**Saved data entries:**
● ● ● ●
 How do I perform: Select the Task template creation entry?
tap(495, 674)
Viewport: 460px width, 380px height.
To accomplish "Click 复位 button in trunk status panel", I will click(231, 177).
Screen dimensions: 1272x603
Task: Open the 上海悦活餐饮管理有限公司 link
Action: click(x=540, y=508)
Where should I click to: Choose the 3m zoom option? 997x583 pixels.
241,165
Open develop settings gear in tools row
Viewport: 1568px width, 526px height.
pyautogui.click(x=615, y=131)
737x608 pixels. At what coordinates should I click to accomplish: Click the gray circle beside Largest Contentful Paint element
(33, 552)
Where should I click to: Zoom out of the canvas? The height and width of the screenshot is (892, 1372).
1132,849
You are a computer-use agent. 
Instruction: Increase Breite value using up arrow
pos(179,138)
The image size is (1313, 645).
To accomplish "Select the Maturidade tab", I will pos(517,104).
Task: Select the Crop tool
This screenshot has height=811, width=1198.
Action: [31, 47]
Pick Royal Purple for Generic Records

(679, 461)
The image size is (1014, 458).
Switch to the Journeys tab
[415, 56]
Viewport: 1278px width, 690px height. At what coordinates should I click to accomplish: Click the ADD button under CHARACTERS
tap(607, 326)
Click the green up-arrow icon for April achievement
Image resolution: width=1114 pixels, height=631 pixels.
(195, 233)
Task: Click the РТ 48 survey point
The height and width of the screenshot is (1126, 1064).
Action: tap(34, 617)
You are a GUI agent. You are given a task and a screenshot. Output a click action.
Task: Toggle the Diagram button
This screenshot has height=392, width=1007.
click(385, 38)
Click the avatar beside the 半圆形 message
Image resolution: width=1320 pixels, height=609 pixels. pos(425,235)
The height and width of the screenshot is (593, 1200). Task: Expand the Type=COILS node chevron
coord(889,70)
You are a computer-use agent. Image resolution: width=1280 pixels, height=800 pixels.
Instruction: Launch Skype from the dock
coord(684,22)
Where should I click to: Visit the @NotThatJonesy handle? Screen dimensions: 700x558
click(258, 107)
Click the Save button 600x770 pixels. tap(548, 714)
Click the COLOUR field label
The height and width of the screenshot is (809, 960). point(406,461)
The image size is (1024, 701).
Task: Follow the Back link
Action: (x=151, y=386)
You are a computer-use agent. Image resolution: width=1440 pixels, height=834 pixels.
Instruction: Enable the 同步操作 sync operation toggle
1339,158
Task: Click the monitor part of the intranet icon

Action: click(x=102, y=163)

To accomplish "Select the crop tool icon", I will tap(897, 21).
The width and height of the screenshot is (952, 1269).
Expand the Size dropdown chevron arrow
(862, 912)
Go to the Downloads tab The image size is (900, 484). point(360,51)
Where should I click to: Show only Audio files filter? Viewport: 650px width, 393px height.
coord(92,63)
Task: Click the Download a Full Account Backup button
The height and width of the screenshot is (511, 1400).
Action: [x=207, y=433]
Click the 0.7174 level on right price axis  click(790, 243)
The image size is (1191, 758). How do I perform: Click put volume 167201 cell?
● ● ● ●
Wherever the word "agent" appears in the entries above, copy that line.

**Answer below:**
You are a computer-use agent. 
You are a GUI agent. You are given a task and a screenshot. Output a click action.
You are a computer-use agent. Image resolution: width=1280 pixels, height=800 pixels.
You are a computer-use agent. Image resolution: width=1440 pixels, height=834 pixels.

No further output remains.